Records from a pointing dataset
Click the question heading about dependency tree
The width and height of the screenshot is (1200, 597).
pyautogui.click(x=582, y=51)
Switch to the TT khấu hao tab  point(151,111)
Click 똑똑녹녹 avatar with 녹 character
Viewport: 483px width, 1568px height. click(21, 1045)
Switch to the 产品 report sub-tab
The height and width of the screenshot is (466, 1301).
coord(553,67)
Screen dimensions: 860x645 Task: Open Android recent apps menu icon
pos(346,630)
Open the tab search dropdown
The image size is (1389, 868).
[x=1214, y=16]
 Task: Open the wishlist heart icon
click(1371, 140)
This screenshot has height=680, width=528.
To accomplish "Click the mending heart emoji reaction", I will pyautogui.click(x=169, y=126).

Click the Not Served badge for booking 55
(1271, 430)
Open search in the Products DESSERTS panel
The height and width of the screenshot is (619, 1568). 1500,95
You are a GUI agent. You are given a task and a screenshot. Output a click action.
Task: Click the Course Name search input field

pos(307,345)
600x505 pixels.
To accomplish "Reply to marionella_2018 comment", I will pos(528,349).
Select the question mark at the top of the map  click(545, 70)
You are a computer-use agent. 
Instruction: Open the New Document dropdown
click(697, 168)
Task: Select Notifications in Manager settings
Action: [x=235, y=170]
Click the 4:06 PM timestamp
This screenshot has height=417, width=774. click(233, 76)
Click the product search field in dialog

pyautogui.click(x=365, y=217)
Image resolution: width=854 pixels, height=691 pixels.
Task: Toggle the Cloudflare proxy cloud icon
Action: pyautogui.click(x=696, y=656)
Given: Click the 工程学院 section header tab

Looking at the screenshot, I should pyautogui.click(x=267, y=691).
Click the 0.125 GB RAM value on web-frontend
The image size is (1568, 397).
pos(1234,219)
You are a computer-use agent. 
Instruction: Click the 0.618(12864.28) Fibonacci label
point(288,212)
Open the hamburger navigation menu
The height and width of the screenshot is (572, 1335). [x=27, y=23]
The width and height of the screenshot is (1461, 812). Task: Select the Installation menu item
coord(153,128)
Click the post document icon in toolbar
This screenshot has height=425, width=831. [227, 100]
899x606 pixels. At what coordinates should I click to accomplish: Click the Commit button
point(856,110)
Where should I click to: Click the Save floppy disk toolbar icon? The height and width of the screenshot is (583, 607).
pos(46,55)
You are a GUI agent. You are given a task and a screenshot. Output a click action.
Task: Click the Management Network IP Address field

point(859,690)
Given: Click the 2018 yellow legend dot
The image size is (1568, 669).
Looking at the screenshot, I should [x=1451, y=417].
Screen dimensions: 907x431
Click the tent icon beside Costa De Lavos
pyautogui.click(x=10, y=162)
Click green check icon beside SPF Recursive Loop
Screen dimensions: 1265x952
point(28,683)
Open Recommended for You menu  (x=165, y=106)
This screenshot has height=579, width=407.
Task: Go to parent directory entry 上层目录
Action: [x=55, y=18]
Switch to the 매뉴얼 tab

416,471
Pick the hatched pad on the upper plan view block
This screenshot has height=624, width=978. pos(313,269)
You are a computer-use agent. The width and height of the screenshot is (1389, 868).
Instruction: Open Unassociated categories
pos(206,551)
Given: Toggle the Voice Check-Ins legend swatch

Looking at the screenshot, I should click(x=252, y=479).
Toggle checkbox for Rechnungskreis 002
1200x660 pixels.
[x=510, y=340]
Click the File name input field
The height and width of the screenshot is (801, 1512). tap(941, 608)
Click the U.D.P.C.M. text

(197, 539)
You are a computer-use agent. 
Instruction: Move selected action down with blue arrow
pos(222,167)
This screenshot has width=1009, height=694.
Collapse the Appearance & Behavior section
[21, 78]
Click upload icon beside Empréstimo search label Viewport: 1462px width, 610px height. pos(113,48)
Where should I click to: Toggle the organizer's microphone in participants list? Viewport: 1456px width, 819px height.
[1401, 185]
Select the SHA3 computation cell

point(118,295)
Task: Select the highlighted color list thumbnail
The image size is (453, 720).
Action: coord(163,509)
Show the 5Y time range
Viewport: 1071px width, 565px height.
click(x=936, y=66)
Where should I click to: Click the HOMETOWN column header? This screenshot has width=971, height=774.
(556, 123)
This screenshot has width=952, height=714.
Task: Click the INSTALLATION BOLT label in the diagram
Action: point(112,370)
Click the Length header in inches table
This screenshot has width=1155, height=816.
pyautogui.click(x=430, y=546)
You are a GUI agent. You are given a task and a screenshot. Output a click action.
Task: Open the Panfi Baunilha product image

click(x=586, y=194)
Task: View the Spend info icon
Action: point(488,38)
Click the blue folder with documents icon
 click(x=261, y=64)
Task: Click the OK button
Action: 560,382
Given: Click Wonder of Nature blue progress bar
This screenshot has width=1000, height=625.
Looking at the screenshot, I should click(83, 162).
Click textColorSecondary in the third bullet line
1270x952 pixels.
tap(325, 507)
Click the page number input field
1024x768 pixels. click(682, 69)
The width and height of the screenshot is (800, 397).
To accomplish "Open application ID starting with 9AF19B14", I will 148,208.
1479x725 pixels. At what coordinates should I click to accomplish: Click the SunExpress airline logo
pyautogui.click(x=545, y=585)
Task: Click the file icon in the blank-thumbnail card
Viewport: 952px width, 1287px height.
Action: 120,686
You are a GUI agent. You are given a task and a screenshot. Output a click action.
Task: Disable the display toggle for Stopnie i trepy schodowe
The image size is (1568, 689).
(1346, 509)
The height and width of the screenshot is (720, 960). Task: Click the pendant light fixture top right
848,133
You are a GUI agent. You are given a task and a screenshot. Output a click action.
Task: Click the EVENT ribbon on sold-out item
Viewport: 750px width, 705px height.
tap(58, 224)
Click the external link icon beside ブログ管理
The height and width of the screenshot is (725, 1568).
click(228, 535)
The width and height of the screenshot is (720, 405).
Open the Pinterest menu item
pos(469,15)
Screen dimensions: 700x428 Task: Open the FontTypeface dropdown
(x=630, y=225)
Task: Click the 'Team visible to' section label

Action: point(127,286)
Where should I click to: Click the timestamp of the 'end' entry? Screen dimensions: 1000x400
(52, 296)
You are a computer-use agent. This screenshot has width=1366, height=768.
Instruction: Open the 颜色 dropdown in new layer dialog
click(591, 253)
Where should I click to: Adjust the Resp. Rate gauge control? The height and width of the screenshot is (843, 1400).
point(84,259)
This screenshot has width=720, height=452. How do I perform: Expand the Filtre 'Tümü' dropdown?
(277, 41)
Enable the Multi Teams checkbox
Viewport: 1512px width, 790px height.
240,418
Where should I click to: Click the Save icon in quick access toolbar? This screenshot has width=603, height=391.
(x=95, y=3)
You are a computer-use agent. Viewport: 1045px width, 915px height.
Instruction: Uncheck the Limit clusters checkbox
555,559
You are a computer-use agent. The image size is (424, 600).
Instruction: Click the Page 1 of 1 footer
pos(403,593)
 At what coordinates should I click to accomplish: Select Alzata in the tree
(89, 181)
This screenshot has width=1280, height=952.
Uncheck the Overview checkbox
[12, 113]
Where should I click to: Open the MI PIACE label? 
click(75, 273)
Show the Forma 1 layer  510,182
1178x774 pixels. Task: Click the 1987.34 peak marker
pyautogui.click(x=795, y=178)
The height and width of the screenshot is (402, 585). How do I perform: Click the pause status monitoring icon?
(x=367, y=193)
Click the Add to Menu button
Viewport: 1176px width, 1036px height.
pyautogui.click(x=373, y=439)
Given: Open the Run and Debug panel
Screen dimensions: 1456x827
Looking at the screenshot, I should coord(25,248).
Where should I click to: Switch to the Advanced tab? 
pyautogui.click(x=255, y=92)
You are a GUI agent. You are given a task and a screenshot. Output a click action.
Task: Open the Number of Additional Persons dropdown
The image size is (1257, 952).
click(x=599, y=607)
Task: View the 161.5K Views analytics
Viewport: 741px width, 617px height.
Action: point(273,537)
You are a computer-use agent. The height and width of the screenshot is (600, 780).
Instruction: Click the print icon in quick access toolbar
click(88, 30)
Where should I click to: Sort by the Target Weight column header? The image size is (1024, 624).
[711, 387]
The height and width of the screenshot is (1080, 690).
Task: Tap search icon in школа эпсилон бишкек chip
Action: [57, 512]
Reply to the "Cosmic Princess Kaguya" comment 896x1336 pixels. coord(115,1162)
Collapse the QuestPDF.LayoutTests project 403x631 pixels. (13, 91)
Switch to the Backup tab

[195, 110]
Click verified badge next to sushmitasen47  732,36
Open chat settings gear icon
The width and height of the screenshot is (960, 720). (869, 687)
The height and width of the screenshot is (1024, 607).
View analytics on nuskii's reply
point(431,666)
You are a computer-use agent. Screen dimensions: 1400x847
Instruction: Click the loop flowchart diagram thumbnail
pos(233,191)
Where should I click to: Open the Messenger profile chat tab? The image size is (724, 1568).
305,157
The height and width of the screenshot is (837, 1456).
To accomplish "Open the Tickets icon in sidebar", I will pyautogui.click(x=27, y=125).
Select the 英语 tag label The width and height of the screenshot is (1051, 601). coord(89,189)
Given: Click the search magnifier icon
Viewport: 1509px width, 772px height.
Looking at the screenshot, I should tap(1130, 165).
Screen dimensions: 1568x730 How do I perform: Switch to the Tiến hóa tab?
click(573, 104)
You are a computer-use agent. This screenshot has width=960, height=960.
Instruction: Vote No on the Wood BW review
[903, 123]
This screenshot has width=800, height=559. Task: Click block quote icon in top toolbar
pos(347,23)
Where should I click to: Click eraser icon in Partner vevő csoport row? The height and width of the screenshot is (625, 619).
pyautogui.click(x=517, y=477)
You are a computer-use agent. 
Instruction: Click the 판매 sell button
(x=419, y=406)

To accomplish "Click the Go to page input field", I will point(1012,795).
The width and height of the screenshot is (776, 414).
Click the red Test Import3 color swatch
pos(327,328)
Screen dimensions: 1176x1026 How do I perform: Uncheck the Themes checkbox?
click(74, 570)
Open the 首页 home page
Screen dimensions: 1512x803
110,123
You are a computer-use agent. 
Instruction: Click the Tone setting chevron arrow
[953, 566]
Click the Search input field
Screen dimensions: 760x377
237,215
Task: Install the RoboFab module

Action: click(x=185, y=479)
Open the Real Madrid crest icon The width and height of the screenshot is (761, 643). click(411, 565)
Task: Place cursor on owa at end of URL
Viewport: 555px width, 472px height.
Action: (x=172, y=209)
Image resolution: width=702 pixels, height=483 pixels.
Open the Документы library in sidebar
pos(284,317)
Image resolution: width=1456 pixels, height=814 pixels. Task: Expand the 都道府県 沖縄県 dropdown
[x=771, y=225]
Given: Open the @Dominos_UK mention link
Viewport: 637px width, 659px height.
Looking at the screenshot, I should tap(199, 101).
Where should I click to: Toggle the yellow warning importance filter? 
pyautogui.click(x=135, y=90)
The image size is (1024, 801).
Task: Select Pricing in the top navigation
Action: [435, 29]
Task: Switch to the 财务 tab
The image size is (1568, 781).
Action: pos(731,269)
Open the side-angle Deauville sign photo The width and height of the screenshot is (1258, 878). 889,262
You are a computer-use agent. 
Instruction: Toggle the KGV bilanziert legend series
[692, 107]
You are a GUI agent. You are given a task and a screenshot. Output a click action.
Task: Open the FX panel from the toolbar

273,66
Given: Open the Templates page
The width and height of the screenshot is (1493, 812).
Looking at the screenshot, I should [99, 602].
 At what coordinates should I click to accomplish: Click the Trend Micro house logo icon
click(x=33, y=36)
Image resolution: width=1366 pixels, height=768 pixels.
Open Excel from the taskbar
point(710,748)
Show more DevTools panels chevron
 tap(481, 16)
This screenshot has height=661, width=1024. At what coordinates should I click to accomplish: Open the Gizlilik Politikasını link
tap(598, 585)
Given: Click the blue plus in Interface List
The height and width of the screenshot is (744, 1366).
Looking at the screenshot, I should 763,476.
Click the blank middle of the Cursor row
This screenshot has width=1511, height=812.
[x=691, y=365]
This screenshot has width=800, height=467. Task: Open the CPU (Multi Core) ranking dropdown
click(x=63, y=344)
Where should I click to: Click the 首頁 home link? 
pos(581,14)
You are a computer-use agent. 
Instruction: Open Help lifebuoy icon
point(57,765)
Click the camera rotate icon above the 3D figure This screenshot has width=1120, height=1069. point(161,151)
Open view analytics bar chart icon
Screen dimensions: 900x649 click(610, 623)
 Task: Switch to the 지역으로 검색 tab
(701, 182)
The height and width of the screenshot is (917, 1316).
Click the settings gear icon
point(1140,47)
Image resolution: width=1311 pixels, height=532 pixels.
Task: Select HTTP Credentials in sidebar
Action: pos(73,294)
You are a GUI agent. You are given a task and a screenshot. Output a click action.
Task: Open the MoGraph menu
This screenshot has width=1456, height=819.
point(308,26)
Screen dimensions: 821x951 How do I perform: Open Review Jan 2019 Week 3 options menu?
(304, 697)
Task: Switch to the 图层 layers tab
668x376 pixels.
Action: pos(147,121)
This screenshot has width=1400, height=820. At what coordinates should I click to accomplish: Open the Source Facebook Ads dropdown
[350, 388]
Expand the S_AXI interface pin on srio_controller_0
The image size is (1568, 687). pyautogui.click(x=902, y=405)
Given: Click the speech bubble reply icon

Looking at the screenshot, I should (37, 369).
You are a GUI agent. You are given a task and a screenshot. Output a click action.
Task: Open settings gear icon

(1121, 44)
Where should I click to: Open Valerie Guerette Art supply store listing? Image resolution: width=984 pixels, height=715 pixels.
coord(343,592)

• **Exercise details**
Put everything in the data above from the line containing "Screen dimensions: 907x431" down to the line containing "pos(206,551)" into a numbered list, skipping blank lines.

• **Exercise solution**
1. Screen dimensions: 907x431
2. Click the tent icon beside Costa De Lavos
3. pyautogui.click(x=10, y=162)
4. Click green check icon beside SPF Recursive Loop
5. Screen dimensions: 1265x952
6. point(28,683)
7. Open Recommended for You menu  (x=165, y=106)
8. This screenshot has height=579, width=407.
9. Task: Go to parent directory entry 上层目录
10. Action: [x=55, y=18]
11. Switch to the 매뉴얼 tab
12. 416,471
13. Pick the hatched pad on the upper plan view block
14. This screenshot has height=624, width=978. pos(313,269)
15. You are a computer-use agent. The width and height of the screenshot is (1389, 868).
16. Instruction: Open Unassociated categories
17. pos(206,551)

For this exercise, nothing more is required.